In my case, I needed dummy data to test a database I was developing and Faker is my go to python library for that. I figure, why not write a quick blog post to share how I use it.
Getting started with Faker
First install the library with pip install Faker
. Then import it to create and initialize a faker generator. Once we can do that, we can call some of the built-in methods, like fake.name()
and fake.address()
to see how it works.
from faker import Faker
fake = Faker()
fake.name() # 'Theresa Brown'
fake.address() # '449 Catherine Prairie\nSouth Danielle, AS 95267'
In most cases, we’ll want more than one data point. To do that, it’s as simple as dropping the faker instance into a loop.

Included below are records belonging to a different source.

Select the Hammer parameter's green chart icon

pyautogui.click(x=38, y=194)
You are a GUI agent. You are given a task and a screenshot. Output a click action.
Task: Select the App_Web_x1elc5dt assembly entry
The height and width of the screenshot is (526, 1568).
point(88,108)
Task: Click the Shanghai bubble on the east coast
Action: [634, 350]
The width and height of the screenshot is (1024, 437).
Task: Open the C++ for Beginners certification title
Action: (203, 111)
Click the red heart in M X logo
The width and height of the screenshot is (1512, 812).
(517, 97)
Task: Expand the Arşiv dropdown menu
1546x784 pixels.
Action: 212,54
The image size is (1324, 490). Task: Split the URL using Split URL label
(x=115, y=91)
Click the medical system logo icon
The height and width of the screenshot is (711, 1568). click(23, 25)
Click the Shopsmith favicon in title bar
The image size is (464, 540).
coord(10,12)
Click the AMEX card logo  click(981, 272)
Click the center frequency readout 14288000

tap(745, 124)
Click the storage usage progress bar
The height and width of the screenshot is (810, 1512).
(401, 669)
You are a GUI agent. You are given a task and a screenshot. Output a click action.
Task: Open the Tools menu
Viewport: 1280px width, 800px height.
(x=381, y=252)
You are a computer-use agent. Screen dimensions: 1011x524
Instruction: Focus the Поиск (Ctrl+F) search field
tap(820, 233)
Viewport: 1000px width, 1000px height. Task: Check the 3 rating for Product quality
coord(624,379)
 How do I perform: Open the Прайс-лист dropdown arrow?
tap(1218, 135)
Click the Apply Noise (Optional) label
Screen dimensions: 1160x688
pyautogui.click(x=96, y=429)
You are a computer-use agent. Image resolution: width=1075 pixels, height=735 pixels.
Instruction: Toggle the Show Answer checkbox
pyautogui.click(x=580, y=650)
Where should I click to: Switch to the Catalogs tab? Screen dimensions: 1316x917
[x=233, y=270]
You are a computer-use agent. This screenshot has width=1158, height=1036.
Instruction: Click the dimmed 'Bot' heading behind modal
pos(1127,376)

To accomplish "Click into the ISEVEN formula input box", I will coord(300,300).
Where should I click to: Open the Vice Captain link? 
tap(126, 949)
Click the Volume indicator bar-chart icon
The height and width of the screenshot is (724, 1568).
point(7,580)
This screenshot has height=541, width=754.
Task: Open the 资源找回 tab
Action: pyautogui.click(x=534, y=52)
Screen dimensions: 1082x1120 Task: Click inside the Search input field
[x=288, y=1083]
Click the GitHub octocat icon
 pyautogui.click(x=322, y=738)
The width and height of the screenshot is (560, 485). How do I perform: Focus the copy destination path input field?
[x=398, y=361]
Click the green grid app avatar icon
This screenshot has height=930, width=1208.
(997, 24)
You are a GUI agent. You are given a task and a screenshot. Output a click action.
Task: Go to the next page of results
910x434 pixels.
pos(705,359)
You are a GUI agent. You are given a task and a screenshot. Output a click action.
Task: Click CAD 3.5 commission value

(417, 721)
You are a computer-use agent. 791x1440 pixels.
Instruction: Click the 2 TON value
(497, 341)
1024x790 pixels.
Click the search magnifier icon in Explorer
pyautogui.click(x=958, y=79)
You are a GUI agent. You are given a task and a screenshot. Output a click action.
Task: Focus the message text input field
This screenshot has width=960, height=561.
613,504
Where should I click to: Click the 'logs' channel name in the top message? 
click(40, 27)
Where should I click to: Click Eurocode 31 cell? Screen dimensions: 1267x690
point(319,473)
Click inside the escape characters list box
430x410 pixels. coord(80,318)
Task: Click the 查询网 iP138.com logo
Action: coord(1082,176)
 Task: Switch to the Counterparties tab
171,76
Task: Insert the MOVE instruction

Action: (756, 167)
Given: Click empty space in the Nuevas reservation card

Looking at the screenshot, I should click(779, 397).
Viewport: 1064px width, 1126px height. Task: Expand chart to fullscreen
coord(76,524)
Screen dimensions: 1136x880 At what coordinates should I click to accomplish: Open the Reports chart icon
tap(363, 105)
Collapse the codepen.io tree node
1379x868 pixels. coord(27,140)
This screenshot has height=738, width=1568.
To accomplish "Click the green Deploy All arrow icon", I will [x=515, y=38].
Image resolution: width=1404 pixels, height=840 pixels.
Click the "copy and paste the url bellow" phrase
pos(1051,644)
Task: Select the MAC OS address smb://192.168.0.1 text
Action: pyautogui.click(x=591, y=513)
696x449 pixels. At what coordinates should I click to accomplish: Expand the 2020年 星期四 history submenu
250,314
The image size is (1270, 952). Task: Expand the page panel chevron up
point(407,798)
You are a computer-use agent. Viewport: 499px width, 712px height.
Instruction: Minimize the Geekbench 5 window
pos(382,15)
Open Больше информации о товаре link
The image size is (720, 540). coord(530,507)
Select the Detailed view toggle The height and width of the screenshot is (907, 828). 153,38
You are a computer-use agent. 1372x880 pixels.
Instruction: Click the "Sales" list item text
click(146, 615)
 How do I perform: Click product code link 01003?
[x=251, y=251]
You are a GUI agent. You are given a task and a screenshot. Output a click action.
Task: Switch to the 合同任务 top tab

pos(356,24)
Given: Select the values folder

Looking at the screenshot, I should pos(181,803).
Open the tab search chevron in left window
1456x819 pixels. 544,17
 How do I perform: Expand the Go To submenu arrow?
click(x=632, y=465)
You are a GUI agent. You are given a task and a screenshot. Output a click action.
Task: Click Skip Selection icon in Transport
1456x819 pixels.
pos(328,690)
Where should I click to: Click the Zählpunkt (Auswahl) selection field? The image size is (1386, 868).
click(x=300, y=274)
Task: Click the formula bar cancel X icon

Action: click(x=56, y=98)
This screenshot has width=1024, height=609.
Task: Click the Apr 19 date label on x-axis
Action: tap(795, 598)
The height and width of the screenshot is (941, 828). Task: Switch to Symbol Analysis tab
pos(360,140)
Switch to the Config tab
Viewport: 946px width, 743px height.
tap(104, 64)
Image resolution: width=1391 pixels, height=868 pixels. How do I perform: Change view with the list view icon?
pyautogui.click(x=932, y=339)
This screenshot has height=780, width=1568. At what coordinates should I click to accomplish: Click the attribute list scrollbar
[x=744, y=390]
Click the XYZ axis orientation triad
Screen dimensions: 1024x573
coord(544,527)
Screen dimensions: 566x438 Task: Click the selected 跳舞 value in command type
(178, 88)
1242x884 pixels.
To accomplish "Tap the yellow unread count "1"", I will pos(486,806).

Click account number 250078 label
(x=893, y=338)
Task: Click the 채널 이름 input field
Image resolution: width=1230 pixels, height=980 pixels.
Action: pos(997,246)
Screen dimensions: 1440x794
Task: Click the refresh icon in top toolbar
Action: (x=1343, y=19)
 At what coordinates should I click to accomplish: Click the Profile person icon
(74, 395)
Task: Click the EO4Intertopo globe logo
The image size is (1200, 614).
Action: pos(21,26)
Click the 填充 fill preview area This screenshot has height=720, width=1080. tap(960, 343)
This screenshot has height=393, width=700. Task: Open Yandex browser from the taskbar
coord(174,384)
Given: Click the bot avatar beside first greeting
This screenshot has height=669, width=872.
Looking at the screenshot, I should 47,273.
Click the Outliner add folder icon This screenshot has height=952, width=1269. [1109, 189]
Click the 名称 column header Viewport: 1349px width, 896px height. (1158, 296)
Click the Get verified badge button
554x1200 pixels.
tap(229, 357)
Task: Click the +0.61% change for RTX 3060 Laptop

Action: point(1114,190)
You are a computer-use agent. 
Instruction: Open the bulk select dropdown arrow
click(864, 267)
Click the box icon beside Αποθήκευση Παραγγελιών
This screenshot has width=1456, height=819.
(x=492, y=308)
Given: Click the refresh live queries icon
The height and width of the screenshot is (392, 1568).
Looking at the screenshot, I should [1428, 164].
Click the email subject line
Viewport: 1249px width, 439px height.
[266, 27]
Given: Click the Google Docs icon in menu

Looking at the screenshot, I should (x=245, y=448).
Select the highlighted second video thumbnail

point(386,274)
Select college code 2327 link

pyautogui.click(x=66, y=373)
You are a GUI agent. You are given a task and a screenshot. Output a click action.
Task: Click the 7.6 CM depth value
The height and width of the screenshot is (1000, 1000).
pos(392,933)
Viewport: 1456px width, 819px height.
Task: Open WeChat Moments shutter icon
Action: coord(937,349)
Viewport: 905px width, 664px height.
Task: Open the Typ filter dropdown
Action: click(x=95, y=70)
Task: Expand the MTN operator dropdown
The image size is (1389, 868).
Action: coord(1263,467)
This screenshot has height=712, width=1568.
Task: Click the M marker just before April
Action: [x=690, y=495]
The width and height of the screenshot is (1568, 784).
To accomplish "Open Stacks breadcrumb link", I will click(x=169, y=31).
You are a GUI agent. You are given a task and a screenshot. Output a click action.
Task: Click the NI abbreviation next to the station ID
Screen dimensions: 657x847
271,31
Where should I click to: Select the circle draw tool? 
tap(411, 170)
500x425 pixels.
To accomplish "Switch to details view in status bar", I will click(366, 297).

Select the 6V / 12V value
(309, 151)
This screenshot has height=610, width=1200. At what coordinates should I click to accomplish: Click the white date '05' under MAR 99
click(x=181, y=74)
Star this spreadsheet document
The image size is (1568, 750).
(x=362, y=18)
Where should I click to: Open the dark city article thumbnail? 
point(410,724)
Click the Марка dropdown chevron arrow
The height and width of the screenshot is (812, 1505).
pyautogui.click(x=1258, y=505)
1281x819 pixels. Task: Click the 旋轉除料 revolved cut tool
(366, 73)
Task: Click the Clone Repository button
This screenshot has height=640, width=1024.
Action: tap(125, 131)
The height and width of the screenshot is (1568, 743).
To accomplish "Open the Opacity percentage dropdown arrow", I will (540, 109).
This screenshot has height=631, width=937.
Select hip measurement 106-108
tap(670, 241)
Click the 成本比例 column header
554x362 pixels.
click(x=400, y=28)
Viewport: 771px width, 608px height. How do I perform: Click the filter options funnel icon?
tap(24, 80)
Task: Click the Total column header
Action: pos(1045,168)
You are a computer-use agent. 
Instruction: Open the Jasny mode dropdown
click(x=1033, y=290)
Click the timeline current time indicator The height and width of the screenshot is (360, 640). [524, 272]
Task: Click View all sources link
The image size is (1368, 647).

for _ in range(3): # Good practice to use _ if you don't need the variable.
print(fake.name())
# 'Katrina Watson'
# 'Kathryn Santana'
# 'Helen Frederick'
You can probably see how the built-in methods are helpful, but the power of faker comes when you start creating custom providers.
Creating a custom provider
Creating a custom provider is pretty simple. You import the base provider and pass it to your class. In my case, I needed to generate employee data to test a database.
from faker.providers import BaseProvider
class EmployeeProvider(BaseProvider):
def role(self, r):
roles = r # an array of roles, i.e., manager, employee, etc
return random.choices(roles, weights=[.1, .5, .3, .1])
The first method I added was to generate an employee’s role and then use Python’s built-in random library to choose them based on a specific probability I assigned. Anyway, once we create a provider, we need to pass it back to Faker so that we can use it.
fake.add_provider(EmployeeProvider)
That’s all there is to it
Once you create your provider, it’s a matter of deciding how you want to use it. In my case, I just connected to the database and inserted my 10k rows into it. In most cases, you’ll probably want to build a data frame and save it as a CSV.